> _What the exercise asks_
Copy the items from the line with "Where should I" up to and including the line with "[x=1087, y=646]", changing "Email protection" to "Web protection" and leaving everything else unchanged.

> _Information provided_
____

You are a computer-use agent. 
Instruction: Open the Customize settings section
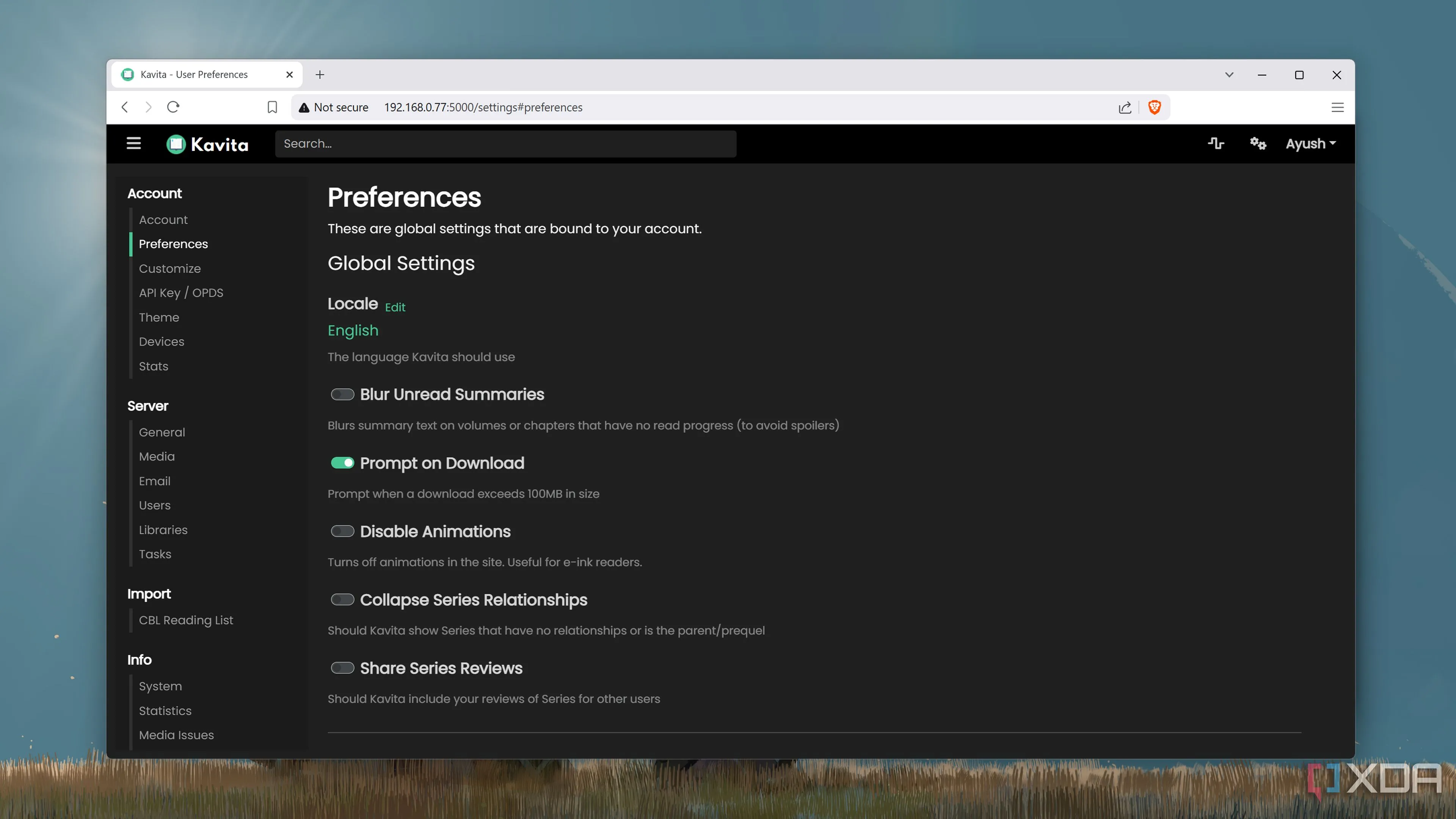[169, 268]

____

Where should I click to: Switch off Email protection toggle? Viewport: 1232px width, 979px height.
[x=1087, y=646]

____

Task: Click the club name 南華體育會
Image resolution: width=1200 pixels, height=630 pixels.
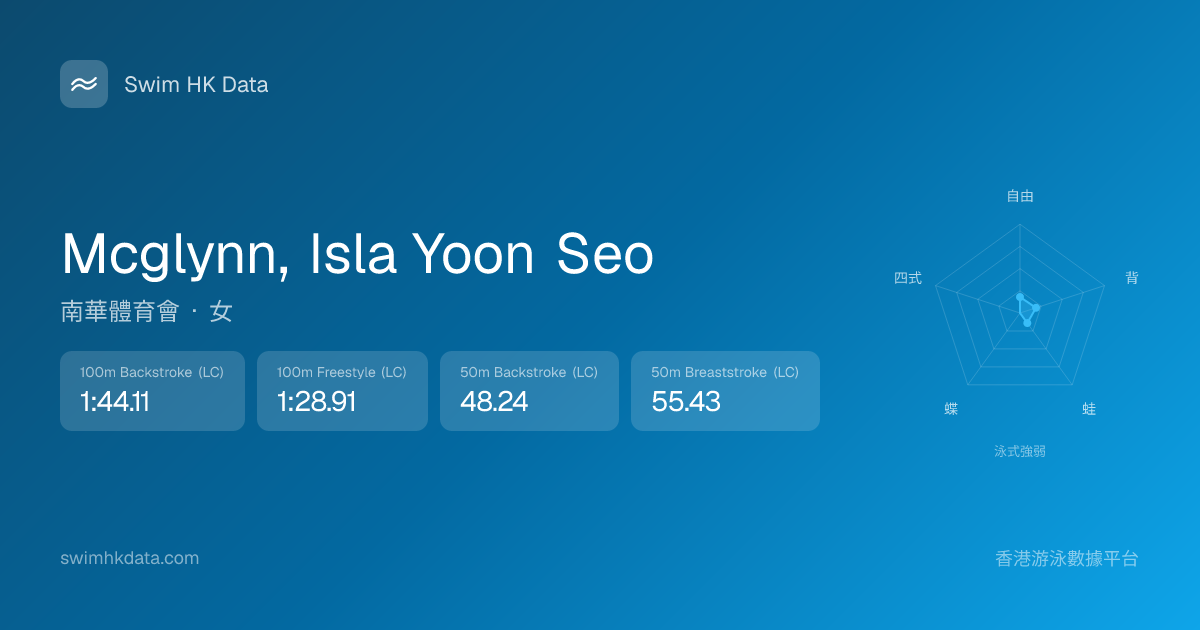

____

> _Solution to this exercise_
Where should I click to: Switch off Web protection toggle? Viewport: 1232px width, 979px height.
[x=1087, y=646]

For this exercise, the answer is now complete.